If a jury deadlocks, the trial judge may call the jury back into the courtroom and ask them to continue deliberating. However, rules prohibit a judge from actually forcing a jury to reach a verdict. For instance, Kentucky Rule of Criminal Procedure, Rule 9.57 provides: "no juror should surrender his or her honest conviction as to the weight or effect of the evidence solely because of the opinion of other jurors, or for the mere purpose of returning a verdict."

Can juror misconduct lead to a mistrial?

Yes, it can. If juror misconduct substantially prejudices the defendant's rights and the defense makes a motion for a new trial, a trial judge may grant the defendant's motion for a new trial. For example, Ohio Rule of Criminal Procedure, Rule 33 provides: "A new trial may be granted on motion of the defendant for any of the following causes affecting materially his substantial rights . misconduct of the jury, prosecuting attorney, or the witnesses for the state."

What happens if a jury cannot reach a decision?

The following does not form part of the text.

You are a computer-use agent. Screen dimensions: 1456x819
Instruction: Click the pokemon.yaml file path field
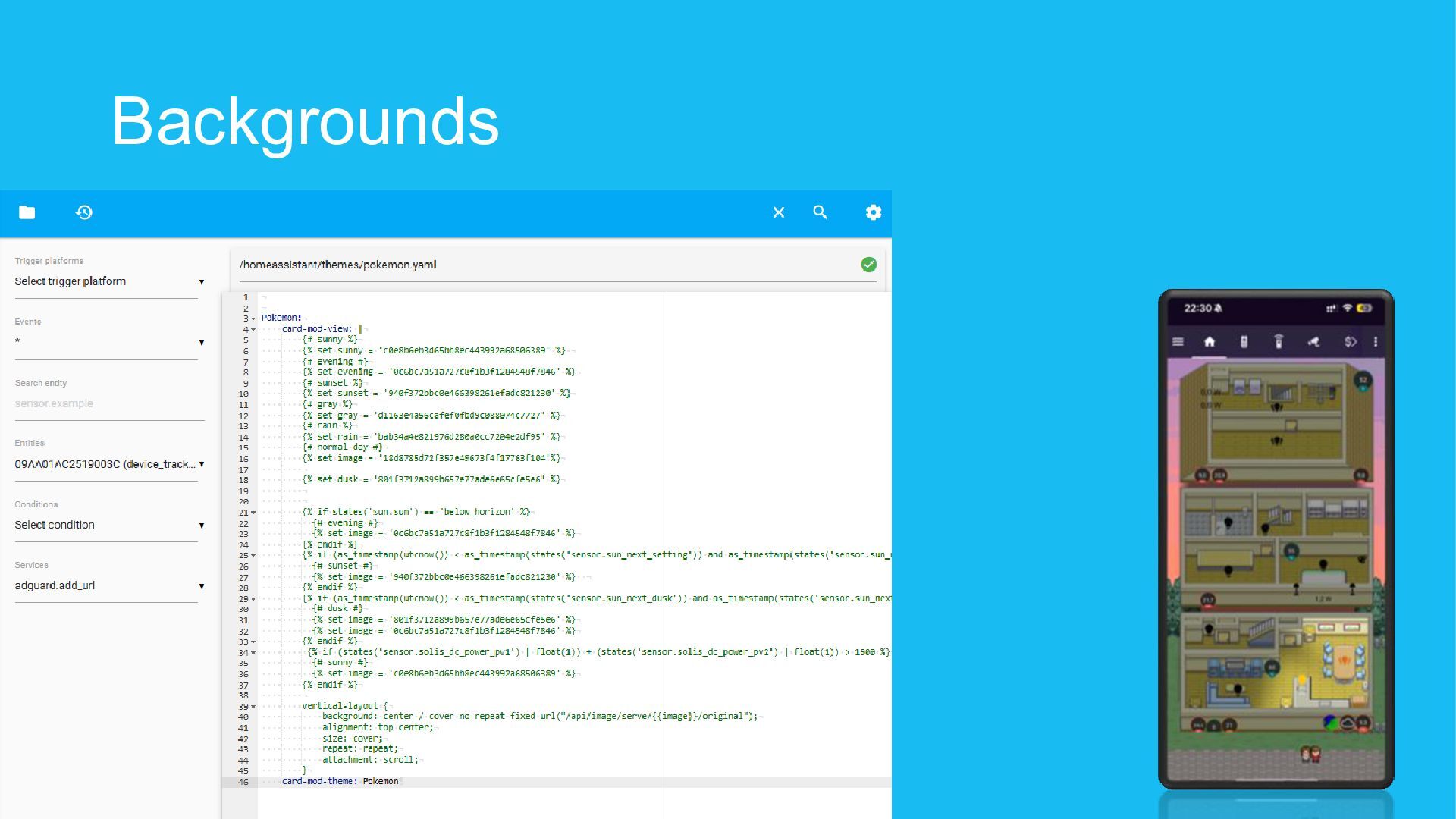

Under Federal Rule of Criminal Procedure, Rule 31(d), if a jury cannot reach a decision, the trial judge can order the jury to deliberate some more or may declare a mistrial and dismiss the jury.

If the jury convicts the defendant, what are the defendant's options?

The defendant can ask the judge to overrule the jury's determination, finding that the jury's decision was against the weight of the evidence. The defendant can file a motion for a new trial or the defendant can appeal the adverse verdict.

When can a judge reverse a jury verdict?

Usually, trial judges do not overturn jury's guilty verdicts. However, in most jurisdictions trial judges do have the power to do so when they feel that the verdict is in clear error.

LegalSpeak: Montana Statute on Juror Conduct

Mont. Code Anno., § 46-16-501; Conduct of jury during trial:

(1) The jurors sworn to try an action may at any time, in the discretion of the court, be permitted to separate or be ordered to remain sequestered in the charge of a proper officer. If sequestered, the officer must be sworn to keep the jurors together, to allow no person to communicate with the jury or to personally communicate with the jury on any subject connected with the trial, and to return the jury into court as directed.

(2) Whether permitted to separate or sequestered, at each adjournment of the court, the jurors must be admonished that it is their duty not to converse among themselves or with anyone else on any subject connected with the trial or to form or express any opinion on the trial until the cause is finally submitted to them.

(3) In all cases appealed to the supreme court, it must be conclusively considered that the court or judge gave the proper admonition in accordance with the provision of subsection (2) unless the record affirmatively shows the contrary.

Some states provide that if a defendant has filed a motion for a judgment of acquittal, the judge can reserve judgment on that motion until after the jury reaches its decision.

For example, Virginia law provides: "If the jury returns a verdict of guilty, the court may, on motion of the accused made not later than 21 days after entry of a final order, set aside the verdict for error committed during the trial or if the evidence is insufficient as a matter of law to sustain a conviction." Tennessee court rules provide that a trial judge can grant a new trial if the judge finds that the jury's verdict is against the weight of evidence.